The law does not require formality for this communication, but it is recommended that it be express and never presumed, in order to dispel any doubt regarding the guarantor's intention.
It should also be noted whether the contract is valid for a fixed or indefinite period, with termination being permitted in both cases, but with different rules for each case.
In addition to the notification, the guarantor may also seek legal action to release the guarantee provided while he was a member of the tenant company.

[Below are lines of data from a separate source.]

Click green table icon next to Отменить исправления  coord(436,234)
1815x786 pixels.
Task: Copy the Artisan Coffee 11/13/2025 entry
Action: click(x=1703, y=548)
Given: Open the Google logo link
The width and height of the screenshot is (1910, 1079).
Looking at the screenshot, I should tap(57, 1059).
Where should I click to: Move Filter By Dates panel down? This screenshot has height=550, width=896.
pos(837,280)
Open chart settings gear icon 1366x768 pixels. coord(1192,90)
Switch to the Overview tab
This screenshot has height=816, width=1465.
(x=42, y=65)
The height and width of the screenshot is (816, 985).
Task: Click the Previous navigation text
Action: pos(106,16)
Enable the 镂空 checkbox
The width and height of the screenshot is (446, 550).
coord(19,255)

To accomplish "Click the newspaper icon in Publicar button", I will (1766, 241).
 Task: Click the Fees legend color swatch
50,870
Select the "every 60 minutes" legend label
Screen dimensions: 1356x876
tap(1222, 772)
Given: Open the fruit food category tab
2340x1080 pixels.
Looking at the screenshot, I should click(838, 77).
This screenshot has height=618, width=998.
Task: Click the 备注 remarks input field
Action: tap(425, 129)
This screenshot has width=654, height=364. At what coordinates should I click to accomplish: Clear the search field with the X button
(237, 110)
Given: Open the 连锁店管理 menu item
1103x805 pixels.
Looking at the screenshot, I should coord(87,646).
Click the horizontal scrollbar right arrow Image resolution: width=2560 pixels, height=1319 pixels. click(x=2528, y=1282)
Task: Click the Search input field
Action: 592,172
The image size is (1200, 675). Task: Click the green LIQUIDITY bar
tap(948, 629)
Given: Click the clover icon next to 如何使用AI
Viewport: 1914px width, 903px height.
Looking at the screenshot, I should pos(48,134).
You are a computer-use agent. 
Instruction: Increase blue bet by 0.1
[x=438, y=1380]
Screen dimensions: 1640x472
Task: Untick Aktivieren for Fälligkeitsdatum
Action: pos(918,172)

Finally, it is important that partners who act as guarantors in lease agreements entered into by the companies of which they were part pay attention to these rules, so that in the event of the dissolution of the company they are not bound forever to contracts in which they no longer have an interest/responsibility, in addition to running the risk of being held liable for the guaranteed debt, including with family property, since this type of guarantee eliminates the non-attachability arising from Law No. 8009/90.
With the collaboration of Luis Felipe Meira Marques Simão.